According to new research, Antlia 2’s current position is consistent with a collision with the Milky Way hundreds of millions of years ago that could have produced the perturbations we see today. The paper has been submitted for publication and is undergoing peer review.
Antlia 2 was a bit of a surprise when it showed up in the second Gaia mission data release last year. It’s really close to the Milky Way – one of our satellite galaxies – and absolutely enormous, about the size of the Large Magellanic Cloud.
But it’s incredibly diffuse and faint, and hidden from view by the galactic disc, so it managed to evade detection.
That data release also showed in greater detail ripples in the Milky Way’s disc. But astronomers had known about perturbations in that region of the disc for several years by that point, even if the data wasn’t as clear as that provided by Gaia.

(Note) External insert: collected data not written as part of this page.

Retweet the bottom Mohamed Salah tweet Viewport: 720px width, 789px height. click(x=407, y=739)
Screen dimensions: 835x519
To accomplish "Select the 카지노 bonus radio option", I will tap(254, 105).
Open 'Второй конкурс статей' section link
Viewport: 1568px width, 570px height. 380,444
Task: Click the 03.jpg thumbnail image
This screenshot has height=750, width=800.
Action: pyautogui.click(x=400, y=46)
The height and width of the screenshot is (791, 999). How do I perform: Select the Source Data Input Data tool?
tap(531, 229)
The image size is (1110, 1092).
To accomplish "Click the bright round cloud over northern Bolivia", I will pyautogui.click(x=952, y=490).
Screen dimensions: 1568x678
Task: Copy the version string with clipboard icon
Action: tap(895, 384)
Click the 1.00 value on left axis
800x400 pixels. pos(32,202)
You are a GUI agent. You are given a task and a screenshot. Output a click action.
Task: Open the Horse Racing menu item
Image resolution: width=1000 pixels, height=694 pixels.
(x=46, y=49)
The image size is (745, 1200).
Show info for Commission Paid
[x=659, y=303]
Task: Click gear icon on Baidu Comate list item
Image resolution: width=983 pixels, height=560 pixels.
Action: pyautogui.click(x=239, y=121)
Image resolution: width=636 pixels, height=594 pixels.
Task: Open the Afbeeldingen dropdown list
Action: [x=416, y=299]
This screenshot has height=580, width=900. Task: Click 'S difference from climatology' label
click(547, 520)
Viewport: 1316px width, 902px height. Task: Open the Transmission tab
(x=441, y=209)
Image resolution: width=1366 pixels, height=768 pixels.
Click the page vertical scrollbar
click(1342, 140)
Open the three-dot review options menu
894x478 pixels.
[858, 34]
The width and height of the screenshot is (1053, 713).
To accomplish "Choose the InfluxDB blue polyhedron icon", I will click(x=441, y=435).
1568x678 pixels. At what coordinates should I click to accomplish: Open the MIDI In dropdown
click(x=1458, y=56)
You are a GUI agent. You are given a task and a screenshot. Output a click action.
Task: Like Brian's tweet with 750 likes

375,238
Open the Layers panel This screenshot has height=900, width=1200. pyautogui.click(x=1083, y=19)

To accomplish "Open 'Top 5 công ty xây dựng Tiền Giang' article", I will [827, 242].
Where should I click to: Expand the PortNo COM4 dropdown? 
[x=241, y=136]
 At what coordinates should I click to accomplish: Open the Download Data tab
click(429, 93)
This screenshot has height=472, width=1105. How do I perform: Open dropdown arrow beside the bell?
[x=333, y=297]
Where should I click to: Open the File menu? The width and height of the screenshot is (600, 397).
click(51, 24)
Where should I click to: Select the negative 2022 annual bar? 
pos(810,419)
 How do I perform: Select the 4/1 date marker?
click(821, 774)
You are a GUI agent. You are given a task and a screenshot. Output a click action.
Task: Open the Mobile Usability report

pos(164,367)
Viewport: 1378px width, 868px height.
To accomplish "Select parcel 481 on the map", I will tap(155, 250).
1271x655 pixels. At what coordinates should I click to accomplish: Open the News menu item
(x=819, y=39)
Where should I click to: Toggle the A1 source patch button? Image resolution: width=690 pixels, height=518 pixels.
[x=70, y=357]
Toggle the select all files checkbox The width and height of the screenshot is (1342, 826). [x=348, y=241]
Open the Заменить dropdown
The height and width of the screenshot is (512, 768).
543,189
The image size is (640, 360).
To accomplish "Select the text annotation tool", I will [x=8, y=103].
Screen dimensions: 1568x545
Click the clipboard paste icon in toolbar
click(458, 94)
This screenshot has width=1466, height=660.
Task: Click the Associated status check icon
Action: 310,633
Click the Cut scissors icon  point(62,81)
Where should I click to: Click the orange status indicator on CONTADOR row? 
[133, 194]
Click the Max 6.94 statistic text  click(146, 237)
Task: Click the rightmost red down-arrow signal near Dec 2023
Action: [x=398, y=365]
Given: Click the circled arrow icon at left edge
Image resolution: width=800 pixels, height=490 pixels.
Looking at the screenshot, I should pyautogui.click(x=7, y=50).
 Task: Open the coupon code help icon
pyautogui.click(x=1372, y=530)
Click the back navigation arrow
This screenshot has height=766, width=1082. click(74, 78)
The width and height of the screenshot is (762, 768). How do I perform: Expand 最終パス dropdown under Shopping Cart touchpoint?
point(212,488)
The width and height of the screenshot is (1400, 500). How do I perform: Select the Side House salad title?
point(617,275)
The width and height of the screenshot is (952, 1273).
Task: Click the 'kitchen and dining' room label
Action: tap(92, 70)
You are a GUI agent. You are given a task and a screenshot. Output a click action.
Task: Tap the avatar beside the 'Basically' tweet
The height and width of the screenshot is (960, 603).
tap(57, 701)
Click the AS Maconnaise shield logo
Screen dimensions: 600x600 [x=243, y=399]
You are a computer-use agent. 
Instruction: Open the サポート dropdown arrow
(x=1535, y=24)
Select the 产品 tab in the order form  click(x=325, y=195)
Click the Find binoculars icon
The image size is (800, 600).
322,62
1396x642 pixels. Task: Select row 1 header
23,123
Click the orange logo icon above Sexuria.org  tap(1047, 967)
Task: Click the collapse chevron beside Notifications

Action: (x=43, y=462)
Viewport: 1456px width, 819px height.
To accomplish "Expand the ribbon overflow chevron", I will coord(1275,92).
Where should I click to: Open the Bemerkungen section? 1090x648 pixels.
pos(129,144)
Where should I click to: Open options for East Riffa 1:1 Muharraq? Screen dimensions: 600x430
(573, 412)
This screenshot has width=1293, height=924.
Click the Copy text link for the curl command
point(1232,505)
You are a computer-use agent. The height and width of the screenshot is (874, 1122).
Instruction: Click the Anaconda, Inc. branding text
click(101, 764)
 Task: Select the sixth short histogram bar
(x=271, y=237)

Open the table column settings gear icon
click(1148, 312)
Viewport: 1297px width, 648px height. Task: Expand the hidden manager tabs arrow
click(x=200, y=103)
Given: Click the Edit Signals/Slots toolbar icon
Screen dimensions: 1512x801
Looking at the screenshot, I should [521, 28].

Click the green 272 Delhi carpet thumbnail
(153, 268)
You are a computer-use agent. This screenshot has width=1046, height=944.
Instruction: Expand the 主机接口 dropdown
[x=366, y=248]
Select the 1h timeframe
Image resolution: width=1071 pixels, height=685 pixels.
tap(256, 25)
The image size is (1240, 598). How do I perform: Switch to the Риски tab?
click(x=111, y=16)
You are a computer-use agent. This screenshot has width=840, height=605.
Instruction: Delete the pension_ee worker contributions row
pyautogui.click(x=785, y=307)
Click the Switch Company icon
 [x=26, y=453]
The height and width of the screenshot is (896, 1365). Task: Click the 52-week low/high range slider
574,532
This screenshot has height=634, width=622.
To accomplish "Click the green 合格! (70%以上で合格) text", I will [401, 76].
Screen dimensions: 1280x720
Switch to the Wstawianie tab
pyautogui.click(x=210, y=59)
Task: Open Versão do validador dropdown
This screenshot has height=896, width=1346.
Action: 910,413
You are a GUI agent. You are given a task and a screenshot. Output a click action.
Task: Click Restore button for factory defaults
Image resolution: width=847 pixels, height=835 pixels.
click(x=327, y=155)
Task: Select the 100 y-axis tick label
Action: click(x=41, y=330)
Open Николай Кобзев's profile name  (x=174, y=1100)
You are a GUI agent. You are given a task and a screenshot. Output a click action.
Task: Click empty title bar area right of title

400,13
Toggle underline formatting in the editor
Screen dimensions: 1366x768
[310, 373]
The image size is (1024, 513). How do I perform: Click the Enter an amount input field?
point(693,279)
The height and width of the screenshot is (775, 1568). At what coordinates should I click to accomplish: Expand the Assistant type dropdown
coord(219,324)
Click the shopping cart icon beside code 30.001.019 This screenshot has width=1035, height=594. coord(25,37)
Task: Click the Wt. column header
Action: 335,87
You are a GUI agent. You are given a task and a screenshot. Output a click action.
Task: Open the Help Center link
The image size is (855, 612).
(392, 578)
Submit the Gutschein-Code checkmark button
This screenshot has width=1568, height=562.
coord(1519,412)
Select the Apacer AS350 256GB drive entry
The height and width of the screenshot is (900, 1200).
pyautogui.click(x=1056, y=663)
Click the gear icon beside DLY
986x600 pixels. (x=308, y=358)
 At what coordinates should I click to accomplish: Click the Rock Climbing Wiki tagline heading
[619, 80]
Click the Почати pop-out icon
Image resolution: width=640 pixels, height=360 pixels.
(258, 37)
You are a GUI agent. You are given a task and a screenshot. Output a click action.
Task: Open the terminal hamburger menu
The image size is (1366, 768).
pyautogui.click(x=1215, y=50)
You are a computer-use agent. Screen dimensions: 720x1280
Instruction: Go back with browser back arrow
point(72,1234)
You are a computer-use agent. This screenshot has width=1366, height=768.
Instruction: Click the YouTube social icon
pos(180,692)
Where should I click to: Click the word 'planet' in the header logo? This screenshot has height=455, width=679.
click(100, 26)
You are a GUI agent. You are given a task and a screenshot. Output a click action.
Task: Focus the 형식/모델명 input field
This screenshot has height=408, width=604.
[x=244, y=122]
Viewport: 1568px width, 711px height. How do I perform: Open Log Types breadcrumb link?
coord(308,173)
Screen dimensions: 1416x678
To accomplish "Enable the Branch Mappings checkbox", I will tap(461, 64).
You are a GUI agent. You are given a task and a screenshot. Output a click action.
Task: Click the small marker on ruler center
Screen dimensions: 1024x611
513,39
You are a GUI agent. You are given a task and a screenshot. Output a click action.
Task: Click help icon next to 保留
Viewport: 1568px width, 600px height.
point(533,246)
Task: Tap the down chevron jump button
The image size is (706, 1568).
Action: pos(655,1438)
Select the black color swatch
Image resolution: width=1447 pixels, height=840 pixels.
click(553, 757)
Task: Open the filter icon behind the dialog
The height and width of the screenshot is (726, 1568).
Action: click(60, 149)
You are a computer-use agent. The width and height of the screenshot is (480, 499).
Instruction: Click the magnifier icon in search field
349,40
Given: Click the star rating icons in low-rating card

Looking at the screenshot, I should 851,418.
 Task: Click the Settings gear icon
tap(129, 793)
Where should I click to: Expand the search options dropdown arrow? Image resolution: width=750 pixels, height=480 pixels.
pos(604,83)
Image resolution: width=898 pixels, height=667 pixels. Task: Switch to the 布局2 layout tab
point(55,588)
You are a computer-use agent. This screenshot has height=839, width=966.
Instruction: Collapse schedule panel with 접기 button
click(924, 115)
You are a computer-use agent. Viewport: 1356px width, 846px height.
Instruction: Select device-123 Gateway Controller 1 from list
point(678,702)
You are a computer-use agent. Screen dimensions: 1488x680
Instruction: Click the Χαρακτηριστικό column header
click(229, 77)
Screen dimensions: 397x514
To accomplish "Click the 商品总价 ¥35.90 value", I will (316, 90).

It was based on this earlier information that, in 2009, astrophysicist Sukanya Chakrabarti of the Rochester Institute of Technology and colleagues predicted the existence of a dwarf galaxy dominated by dark matter in pretty much the exact location Antlia 2 was found nearly a decade later.
Using the new Gaia data, the team calculated Antlia 2’s past trajectory, and ran a series of simulations. These produced not just the dwarf galaxy’s current position, but the ripples in the Milky Way’s disc by way of a collision less than a billion years ago.
Previously, a different team of researchers had attributed these perturbations to an interaction with the Sagittarius Dwarf Spheroidal Galaxy, another of the Milky Way’s satellites.
Chakrabarti and her team also ran simulations of this scenario, and found that the Sagittarius galaxy’s gravity probably isn’t strong enough to produce the effects observed by Gaia.
“Thus,” the researchers wrote in their paper, “we argue that Antlia 2 is the likely driver of the observed large perturbations in the outer gas disk of the Galaxy.”